World Bulletin / News Desk
Egyptian President Abdel-Fattah al-Sisi on Wednesday pardoned two Al Jazeera journalists who had been slapped with jail terms earlier this month for “spreading false news”.
Mohamed Fahmi and Baher Mohamed were both pardoned by a presidential decree, along with scores of other activists jailed for violating Egypt’s anti-protest law.
Fahmi – a Canadian national who has renounced his Egyptian citizenship – and Mohamed were both slapped with three-year jail terms earlier this month after being convicted of “spreading false news” and having links to the outlawed Muslim Brotherhood group.

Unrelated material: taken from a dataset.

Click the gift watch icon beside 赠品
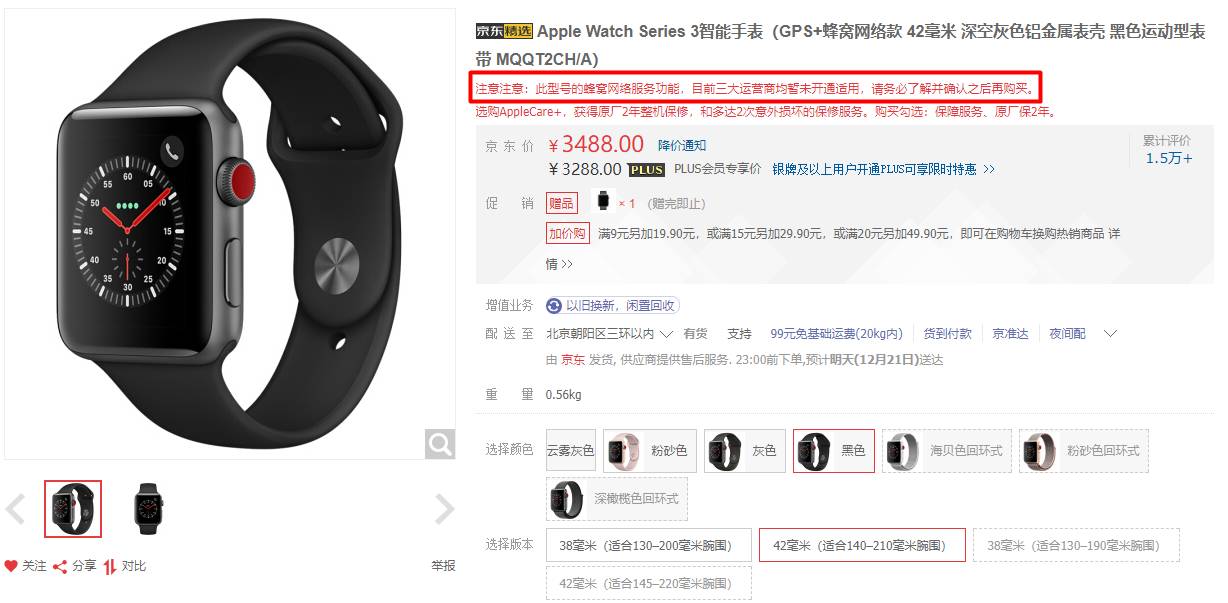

A third Al Jazeera reporter – Australian Peter Greste, who was deported to his home country in January – was also sentenced to three years in jail on a similar raft of charges.

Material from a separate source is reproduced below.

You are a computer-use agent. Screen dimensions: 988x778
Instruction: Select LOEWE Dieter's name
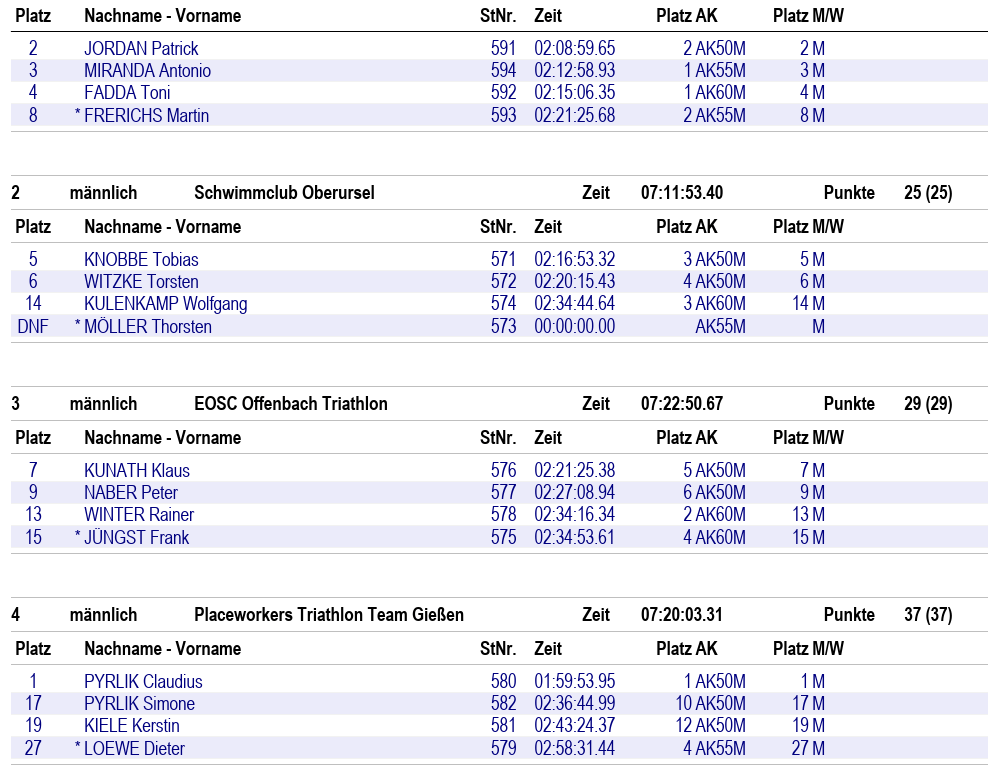(134, 749)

Mohamed was given an additional six months – and slapped with a monetary fine – for having been found in possession of “a spent bullet casing”.
The three reporters were originally detained in Cairo in 2013 shortly after the Egyptian authorities branded the Brotherhood – the group from which former President Mohamed Morsi hails – a “terrorist” organization.
A number of western governments and rights groups had called for the journalists' release amid an international solidarity campaign led by Al Jazeera.
The Egyptian government accuses Qatar-based Al Jazeera of harboring bias in favor of the Muslim Brotherhood – an allegation the channel denies.
For the last two years, relations between Cairo and Doha have been tense due to the latter's criticisms of Morsi's ouster by the military in mid-2013.